Given instruction:
In the text on Peru's population and poverty, what share of the poor have Quechua, Aymara or an Amazonian language as their mother tongue?

Document excerpt:

━━━━━━━━━━━━━━━━━━━━

Peru’s current population is over 31 million of which 38% is younger than 18 years. 76% of Peruvians live in the urban zone while 31% live in the capital Lima. Since the mid-twentieth century there have been an ongoing migration from rural to urban zones or to rural zones with more access to market opportunities.

Economic growth and poverty
Due to significant economic growth since the 90s, the estimated GDP per capita has increased from $1,500 to $6,000. This has strengthened the purchasing power of families and, therefore, caused a progressive decrease in poverty. However, poverty levels are still high: 23.9 % of the population in Peru faces poverty, of which 4.7% lives in extreme poverty. The poor are concentrated in the rural zones, especially in the Andean area where 62.6% of children live in poverty. Half of the children under 15 years living in rural areas are poor; 35.9% of the poor have Quechua, Aymara or an Amazonian language as their mother tongue. Poverty affects the development of children and causes other associated problems such as malnutrition, school abandoning, teenage pregnancy or violation of human rights.

━━━━━━━━━━━━━━━━━━━━

Provided material:
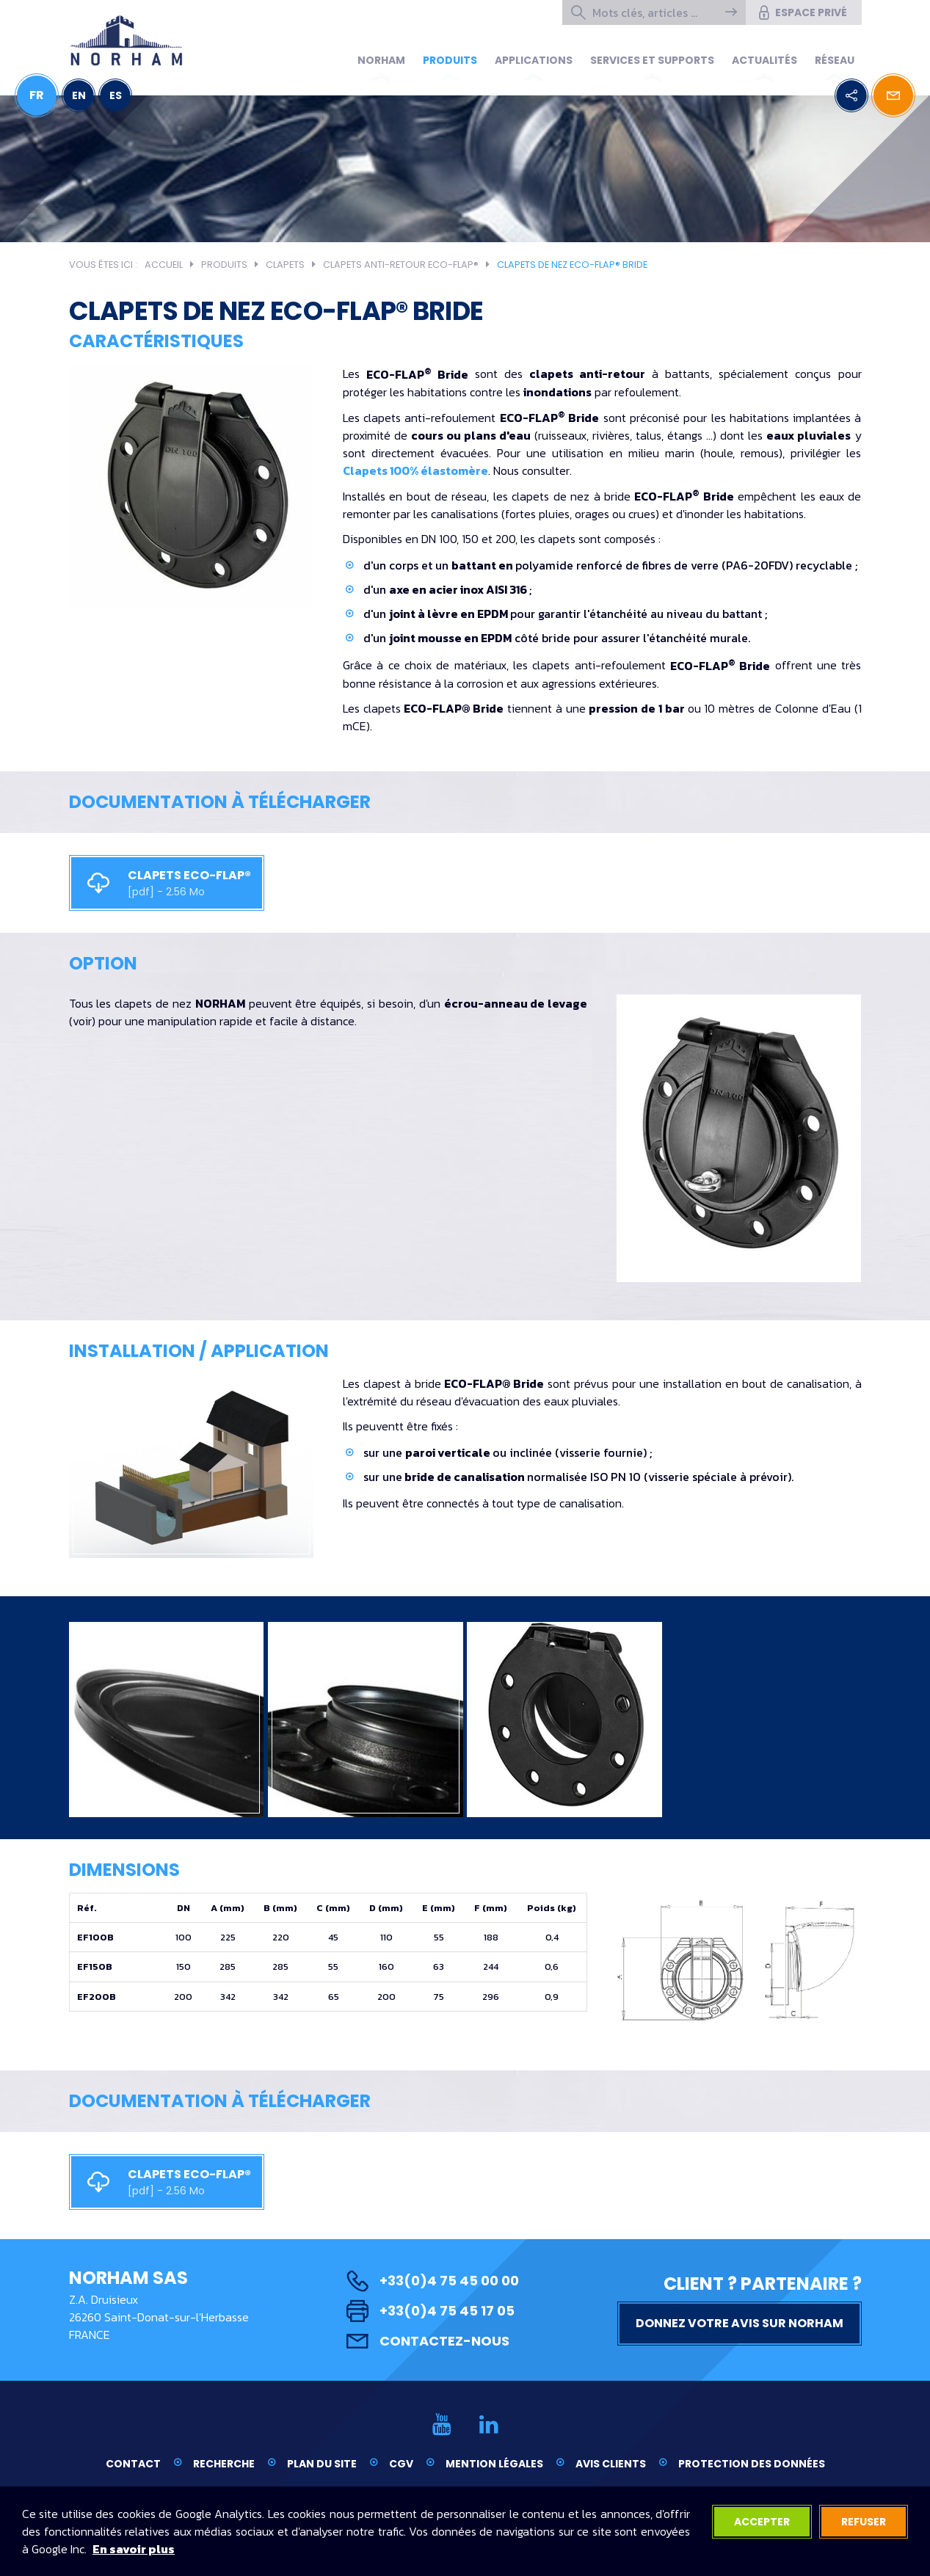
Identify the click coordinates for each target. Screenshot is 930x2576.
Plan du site (322, 2463)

━━━━━━━━━━━━━━━━━━━━

Correct result:
35.9%